Vy Do
Vy Do

Reputation: 52516

Error encoding when parsing response from REST request

Context: I use Selenium for parsing content at http://bizhub.vn/tech/start-up-cvn-loyalty-receives-vnd11-billion-investment_318377.html , then get content of news post, then summary to 4 sentences use API from meaningcloud.com (text summarization services).

I am using .NET 5.0.100-preview.8.20417.9 , ASP.NET Core Web API 5, I have

File SysUtil.cs

using System;

namespace bizhubdotvn_tech.Controllers
{
    public class SysUtil
    {
        public static String StringEncodingConvert(String strText, String strSrcEncoding, String strDestEncoding)
        {
            System.Text.Encoding srcEnc = System.Text.Encoding.GetEncoding(strSrcEncoding);
            System.Text.Encoding destEnc = System.Text.Encoding.GetEncoding(strDestEncoding);
            byte[] bData = srcEnc.GetBytes(strText);
            byte[] bResult = System.Text.Encoding.Convert(srcEnc, destEnc, bData);
            return destEnc.GetString(bResult);
        }
    }
}
        public static string SummaryText(string newsContent)
        {
            var client = new RestClient("https://api.meaningcloud.com/summarization-1.0");
            client.Timeout = -1;
            var request = new RestRequest(Method.POST);
            request.AddParameter("key", "25870359b682ec3c93f9becd850eb442");
            request.AddParameter("txt", JsonEncodedText.Encode(newsContent));
            request.AddParameter("sentences", 4);
            IRestResponse response = client.Execute(request);
            var mm = JObject.Parse(response.Content);
            string raw_string = (string)mm["summary"];
            //FIXME: sinh ra các ký tự lạ.
            string foo2 = SysUtil.StringEncodingConvert(raw_string, "Windows-1251", "UTF-8");
            Console.WriteLine("summary4 = " + foo2);
            return foo2;
        }

response.Content =

"{\"status\":{\"code\":\"0\",\"msg\":\"OK\",\"credits\":\"1\",\"remaining_credits\":\"19756\"},\"summary\":\"NextPay Joint Stock Company on Monday announced it had invested VND11 billion (US$473,000) in CNV Loyalty.Established at the end of 2017, CNV Loyalty creates customer care applications for businesses.Nguyen Tuan Phu, founder cum CEO of CNV Loyalty said: \\\\u201CWith only the cost of VND50 - 150 million, significantly lower than building a customer care system in a traditional way, Loyalty designs a customised application for the business with its own brand to interact directly with customers.

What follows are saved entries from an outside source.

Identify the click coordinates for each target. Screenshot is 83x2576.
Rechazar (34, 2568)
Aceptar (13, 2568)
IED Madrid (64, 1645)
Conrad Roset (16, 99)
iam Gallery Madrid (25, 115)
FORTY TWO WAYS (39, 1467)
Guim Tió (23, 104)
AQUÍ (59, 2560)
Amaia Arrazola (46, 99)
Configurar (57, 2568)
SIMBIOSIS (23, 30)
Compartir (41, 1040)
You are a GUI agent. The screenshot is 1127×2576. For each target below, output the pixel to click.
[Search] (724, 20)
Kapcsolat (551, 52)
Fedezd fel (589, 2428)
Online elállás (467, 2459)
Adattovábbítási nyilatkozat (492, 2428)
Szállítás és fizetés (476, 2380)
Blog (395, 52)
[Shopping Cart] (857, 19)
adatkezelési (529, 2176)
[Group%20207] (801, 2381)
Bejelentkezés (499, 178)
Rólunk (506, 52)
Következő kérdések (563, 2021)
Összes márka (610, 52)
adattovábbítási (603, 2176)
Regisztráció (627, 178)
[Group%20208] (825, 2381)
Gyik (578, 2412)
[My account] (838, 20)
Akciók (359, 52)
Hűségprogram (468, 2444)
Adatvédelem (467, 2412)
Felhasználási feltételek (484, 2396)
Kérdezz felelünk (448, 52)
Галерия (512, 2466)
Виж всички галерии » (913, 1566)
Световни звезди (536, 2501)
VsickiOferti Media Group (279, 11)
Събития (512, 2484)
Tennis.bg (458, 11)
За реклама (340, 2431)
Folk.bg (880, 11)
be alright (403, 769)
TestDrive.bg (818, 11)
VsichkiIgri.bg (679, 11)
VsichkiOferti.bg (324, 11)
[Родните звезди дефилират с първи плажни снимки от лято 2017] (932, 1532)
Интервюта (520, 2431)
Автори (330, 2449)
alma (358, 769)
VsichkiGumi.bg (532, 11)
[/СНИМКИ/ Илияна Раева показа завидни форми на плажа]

In particular, the rate of accessing customers accurately up to 95 per cent.\\\\u201DThe start-up has received an investment of VND11 billion from NextPay and Next100 - investment fund from Nguyen Hoa Binh after two months of an appraisal.Nguyen Huu Tuat, CEO of NextPay said: \\\\u201CWe are living in a digital economy whose main form is the app economy. [...] CNV Loyalty is a solution to help brands always present directly, interact directly, understand their customers directly at a zero cost. [...] The investment of NextPay will help CNV Loyalty to invest more deeply in technology and products.With the market heavily influenced by COVID-19, Vietnamese start-ups still developing and receiving investment from domestic investors without being dependent on venture capital abroad is a great encouragement to Viet Nam\\\\u0027s start-up community.\"}"

foo2 =

"NextPay Joint Stock Company on Monday announced it had invested VND11 billion (US$473,000) in CNV Loyalty.Established at the end of 2017, CNV Loyalty creates customer care applications for businesses.Nguyen Tuan Phu, founder cum CEO of CNV Loyalty said: \\u201CWith only the cost of VND50 - 150 million, significantly lower than building a customer care system in a traditional way, Loyalty designs a customised application for the business with its own brand to interact directly with customers. In particular, the rate of accessing customers accurately up to 95 per cent.\\u201DThe start-up has received an investment of VND11 billion from NextPay and Next100 - investment fund from Nguyen Hoa Binh after two months of an appraisal.Nguyen Huu Tuat, CEO of NextPay said: \\u201CWe are living in a digital economy whose main form is the app economy. [...] CNV Loyalty is a solution to help brands always present directly, interact directly, understand their customers directly at a zero cost. [...] The investment of NextPay will help CNV Loyalty to invest more deeply in technology and products.With the market heavily influenced by COVID-19, Vietnamese start-ups still developing and receiving investment from domestic investors without being dependent on venture capital abroad is a great encouragement to Viet Nam\\u0027s start-up community."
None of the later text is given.